The story details how he commissioned a Jesuit American priest, Fr. John LaFarge Jr. to compose an encyclical that was to be titled Humani generis unitas (On the Unity of the Human Race) in the summer of 1938on his behalf that was to be focused on the growing anti-Semitism and totalitarianism erupting in Germany and Italy by Hitler and Mussolini. Fr. LaFarge was a notable Jesuit priest in America and was involved with Jesuit publications that gained worldwide attention. He focused much of his writings on the dangers of his racism.

The book discusses much of the challenges that Pope Pius XI and Fr. LaFarge were facing during this turbulent time before the official outbreak of WWII. One notable chapter discusses how Pope Pius XI refused to be present in Rome when Hitler paraded through Italy and instead opted to spend time at his retreat house outside the city. He also actively encouraged the newspapers in Italy that still remained influenced by the Vatican to publish pieces challenging the coming threats he saw emerging that were leading to the outbreak of war. President Roosevelt also had opened up diplomatic channels with the Vatican to help lend support to his work, as he too was aware of this growing threat.

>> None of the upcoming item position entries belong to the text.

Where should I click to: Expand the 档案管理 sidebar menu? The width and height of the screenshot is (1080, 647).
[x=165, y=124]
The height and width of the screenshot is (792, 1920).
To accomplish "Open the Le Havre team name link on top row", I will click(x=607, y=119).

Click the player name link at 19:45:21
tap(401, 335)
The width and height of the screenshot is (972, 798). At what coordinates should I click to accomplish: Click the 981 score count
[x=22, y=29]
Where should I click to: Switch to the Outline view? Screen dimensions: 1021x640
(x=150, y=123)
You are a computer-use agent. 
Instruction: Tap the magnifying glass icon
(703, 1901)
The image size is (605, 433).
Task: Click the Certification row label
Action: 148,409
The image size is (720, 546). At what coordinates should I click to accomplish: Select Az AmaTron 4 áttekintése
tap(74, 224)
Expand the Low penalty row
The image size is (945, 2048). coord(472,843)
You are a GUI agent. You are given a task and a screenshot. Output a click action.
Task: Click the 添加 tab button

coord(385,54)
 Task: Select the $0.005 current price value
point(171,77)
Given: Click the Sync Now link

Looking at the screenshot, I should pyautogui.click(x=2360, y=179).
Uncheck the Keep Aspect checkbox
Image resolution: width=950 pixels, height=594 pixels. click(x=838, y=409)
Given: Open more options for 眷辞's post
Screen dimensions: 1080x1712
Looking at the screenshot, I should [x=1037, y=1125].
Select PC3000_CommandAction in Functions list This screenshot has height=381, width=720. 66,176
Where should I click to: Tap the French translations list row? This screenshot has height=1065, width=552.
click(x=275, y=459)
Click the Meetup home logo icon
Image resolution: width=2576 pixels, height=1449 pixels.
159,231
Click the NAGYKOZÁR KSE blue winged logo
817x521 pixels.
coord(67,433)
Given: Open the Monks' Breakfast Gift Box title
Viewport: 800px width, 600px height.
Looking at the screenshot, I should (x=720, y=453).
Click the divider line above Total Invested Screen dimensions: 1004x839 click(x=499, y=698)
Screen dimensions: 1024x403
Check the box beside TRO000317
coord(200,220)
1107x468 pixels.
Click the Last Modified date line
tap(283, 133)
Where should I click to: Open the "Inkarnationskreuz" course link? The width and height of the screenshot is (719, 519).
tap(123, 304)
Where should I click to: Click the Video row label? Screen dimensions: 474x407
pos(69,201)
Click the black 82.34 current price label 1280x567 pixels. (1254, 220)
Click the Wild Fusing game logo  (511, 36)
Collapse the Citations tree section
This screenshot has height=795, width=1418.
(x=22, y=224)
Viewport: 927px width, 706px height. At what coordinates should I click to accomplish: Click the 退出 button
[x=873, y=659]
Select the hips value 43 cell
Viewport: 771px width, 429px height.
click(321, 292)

There were also, however, divisive forces in the Vatican that did not support Pope Pius XI’s strong platform and aggressive style against Hitler and Mussolini. These forces ultimately contributed to the encyclical never being published, it was commonly called the lost encyclical, later to be published in draft form by a newspaper decades later. In sum, as elaborated on in the book, those forces disrupted the final service of Fr. LaFarge’s drafted manuscript of the encyclical to the Holy Father. By the time it was received by the Holy Father for review, he was in failing health and never had the opportunity to publish it. Those forces knew how strong the stance against anti-Semitism and racist rhetoric were incorporated into the work, with their familiarity of the Holy Father’s view and Fr. LaFarge’s writings. On the eve of a great speech that was to be made by the Holy Father on February 11, 1939, he passed away after succumbing to his heart ailments that had troubled him for years prior. Many in the Vatican had feared the backlash of the Axis forces against the church and priests. They had cautioned the Holy Father with his approach, but the Holy Father had persisted with his courage.

When Pope Pius XII, who had worked under Pope Pius XI was named pope, he decided to not proceed with publishing the encyclical, thinking it raised too many controversial issues. It was, however, later understood that Pius XII had in fact worked to support the Jewish people harmed by the Holocaust and sought to shelter them within the confines of the Vatican. His approach, however, was more of an underground approach, not one to the public stature of his predecessor.

While Humani generis unitas was never published, the project still reflected Pope Pius XI’s passion for challenging the growing threat of Hitler and Mussolini that threatened the world. He was not afraid of the consequences, but persisted by staying true to his values and embodying the mission of Christ. I highly recommend, “The Pope’s Last Crusade”.  When we look to heroes in history, let us not forget Pope Pius XI and his courage.